What do you usually do after a round.

For me its get the shoes off as quickly as possible then upstairs for the post round forensic examination of the car wreck. "The if only's, and did you see Jimmy helicopter that club across the fairway(he's nicknamed the helicopter pilot)," and so on.

A beer, or several.

A good mickey take.

The platter of sandwiches and fries the 12 of us order before we go out - on the recent Burn's Night it was Haggis, Neeps and Tatties.

Several more beers interspaced with more competitive mickey taking around the snooker table.

Then Mrs Hobbit (Barb's) takes me home.

So what do you do?


----------



## broken tee (Jan 13, 2008)

You'll have to translate neeps and tatties for us yanks.

For me get the shoes off hop in the truck,(lori) and see what the misses has in store for her wonderful husband


----------



## Big Hobbit (Nov 2, 2010)

broken tee said:


> You'll have to translate neeps and tatties for us yanks.
> 
> For me get the shoes off hop in the truck,(lori) and see what the misses has in store for her wonderful husband


Neeps is turnip, and tatties is potato's. 

You should try a week in northern Scotland. They are a fantastic people, and as friendly as hell but their version of Scottish (english) is er intersting...


----------



## broken tee (Jan 13, 2008)

Big Hobbit said:


> Neeps is turnip, and tatties is potato's.
> 
> You should try a week in northern Scotland. They are a fantastic people, and as friendly as hell but their version of Scottish (english) is er intersting...



Scotland is the roots of the family but I'm not in to the national dish Haggis nor turnips, tatties I can handle and a good cut meat.


----------



## Big Hobbit (Nov 2, 2010)

Robert Burns Tribute - Burns Supper, Haggis, Poems and more

The Robert Burns poem quoted before the chairman stabbed the Haggis before dishing it out. I didn't have a clue what he was on about.


----------



## broken tee (Jan 13, 2008)

Big Hobbit said:


> Robert Burns Tribute - Burns Supper, Haggis, Poems and more
> 
> The Robert Burns poem quoted before the chairman stabbed the Haggis before dishing it out. I didn't have a clue what he was on about.

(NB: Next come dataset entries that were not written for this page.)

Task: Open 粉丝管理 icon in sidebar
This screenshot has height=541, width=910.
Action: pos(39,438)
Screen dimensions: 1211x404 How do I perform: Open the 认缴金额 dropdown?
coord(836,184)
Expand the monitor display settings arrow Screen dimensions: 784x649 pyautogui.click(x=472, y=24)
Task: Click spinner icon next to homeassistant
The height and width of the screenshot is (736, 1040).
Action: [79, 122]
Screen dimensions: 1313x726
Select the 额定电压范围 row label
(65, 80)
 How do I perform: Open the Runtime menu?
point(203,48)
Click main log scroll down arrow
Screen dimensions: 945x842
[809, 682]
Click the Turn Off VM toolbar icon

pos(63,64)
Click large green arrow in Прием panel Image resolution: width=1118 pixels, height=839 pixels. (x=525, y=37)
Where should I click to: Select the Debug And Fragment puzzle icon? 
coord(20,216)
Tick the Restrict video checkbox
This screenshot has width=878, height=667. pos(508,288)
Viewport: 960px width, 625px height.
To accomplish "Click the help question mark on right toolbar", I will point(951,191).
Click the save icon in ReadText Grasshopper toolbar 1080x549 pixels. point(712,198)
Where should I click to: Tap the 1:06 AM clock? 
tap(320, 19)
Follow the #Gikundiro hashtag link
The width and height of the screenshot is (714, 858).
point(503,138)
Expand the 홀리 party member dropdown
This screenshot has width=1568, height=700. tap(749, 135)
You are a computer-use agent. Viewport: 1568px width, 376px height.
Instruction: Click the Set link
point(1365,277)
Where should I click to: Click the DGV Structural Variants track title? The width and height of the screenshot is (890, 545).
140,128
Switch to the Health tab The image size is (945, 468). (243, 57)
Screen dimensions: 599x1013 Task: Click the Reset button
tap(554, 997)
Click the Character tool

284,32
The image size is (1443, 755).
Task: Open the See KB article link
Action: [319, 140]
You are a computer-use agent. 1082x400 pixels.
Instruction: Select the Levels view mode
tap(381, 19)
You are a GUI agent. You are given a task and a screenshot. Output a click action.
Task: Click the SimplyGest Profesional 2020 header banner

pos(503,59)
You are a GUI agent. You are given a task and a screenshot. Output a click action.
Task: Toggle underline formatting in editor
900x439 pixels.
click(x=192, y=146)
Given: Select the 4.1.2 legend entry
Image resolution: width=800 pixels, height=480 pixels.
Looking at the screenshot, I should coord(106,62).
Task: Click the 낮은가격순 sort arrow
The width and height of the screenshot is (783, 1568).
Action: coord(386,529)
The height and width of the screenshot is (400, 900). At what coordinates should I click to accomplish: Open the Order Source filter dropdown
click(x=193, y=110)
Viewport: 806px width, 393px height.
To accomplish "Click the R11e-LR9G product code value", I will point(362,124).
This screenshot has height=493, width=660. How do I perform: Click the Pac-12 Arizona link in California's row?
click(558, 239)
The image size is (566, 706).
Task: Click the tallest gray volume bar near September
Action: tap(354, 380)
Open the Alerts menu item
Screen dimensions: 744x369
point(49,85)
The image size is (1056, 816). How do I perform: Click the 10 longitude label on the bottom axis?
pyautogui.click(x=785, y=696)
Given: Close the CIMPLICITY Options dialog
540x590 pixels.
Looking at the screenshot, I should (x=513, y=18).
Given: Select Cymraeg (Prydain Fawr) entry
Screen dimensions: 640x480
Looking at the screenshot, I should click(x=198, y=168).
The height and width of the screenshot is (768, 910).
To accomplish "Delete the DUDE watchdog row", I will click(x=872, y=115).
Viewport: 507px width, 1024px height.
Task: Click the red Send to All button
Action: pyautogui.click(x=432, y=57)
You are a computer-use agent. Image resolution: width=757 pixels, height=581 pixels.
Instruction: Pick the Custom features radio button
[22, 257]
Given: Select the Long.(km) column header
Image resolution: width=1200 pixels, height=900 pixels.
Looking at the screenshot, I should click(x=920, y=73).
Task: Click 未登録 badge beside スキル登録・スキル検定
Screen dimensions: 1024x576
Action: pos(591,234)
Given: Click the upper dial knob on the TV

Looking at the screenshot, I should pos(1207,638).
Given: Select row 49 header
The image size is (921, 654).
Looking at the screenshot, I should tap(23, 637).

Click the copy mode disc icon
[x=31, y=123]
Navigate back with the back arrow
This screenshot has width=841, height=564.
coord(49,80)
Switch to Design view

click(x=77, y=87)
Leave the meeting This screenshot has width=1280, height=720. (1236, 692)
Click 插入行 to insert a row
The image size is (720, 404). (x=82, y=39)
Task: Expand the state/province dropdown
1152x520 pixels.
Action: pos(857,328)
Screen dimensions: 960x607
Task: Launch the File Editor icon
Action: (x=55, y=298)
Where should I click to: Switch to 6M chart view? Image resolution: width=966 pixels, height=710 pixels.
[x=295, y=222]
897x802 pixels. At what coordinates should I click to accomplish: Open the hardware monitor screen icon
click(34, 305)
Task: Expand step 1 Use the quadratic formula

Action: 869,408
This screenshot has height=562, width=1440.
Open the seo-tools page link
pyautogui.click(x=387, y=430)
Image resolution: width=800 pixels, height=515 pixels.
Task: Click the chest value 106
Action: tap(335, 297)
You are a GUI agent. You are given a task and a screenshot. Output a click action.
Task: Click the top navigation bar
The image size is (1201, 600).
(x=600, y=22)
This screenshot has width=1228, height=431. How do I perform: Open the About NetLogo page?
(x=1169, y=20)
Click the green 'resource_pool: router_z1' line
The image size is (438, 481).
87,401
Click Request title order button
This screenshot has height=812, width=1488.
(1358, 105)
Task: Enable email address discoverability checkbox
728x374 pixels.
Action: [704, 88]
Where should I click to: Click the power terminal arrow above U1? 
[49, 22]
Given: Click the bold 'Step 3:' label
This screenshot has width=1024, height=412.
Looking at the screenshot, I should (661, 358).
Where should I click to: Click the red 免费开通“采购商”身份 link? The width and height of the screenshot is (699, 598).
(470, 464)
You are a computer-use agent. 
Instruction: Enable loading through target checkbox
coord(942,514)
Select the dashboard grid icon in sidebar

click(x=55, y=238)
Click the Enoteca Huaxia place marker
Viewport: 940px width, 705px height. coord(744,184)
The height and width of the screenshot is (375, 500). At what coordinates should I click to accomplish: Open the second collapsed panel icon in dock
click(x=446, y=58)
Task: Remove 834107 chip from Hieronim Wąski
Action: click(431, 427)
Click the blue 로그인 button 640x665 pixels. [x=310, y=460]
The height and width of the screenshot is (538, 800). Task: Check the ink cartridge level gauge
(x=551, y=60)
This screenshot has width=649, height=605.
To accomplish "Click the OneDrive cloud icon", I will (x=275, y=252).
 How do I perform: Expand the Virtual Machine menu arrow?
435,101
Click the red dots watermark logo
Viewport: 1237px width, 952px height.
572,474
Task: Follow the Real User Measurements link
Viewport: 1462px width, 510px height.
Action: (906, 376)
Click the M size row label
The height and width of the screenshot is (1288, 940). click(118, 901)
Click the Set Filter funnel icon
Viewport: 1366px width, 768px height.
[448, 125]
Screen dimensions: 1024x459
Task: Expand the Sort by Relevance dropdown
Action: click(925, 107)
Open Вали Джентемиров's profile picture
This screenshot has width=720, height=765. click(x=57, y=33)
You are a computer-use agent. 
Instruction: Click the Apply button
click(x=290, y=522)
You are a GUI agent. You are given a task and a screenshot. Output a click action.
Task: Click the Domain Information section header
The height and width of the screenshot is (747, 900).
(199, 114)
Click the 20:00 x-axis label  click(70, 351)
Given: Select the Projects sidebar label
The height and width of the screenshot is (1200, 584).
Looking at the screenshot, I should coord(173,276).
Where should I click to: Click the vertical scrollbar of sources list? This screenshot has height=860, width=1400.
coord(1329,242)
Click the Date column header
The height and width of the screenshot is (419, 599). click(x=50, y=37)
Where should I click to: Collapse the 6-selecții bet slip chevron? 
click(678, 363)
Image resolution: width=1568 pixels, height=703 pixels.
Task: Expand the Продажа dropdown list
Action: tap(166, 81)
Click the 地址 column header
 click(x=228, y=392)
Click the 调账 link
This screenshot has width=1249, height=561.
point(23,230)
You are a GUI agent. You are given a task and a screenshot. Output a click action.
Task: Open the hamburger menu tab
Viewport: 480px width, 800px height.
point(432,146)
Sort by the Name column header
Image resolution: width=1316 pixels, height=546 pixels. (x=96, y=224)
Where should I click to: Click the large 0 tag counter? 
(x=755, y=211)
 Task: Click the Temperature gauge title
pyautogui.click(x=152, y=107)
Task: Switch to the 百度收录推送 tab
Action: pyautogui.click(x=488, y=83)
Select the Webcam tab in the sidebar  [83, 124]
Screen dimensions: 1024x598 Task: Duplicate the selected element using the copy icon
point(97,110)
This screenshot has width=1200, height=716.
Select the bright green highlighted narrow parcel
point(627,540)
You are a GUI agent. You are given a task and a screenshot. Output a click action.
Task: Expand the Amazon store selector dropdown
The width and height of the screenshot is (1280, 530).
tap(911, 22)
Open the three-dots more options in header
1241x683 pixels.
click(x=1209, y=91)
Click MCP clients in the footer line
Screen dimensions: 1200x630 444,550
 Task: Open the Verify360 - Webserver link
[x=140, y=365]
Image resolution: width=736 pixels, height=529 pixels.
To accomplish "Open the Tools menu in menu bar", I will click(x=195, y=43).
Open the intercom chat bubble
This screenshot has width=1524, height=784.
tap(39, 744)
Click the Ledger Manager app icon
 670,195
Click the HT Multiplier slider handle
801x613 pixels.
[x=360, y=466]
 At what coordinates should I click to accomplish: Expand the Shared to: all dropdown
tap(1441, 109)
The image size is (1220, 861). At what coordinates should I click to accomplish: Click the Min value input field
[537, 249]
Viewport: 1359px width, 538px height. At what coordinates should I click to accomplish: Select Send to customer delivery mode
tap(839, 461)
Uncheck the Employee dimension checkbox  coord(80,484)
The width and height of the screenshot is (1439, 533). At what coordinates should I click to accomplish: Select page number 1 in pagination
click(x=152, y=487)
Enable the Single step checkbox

All I know about Haggis lamb's stomach. What in there I haven't a clue.
Maybe it's a version of the Hotdog here. the rest of the animal.


----------



## FrogsHair (Mar 4, 2010)

"Cool Down", "Warm Down" is just another name for a visit to the 19th hole. That, or the local steak house that also has $5 pitchers of MGD. If the 19th hole, or other last longer than the round of golf did, I call the wife to come get me (us). If the wife has to interrupt her day to cart my wayward butt home, it is usually via an expensive restaurant. If she's really bothered, I am looking at new living room furniture. I could walk home, but there is a major street to be crossed. 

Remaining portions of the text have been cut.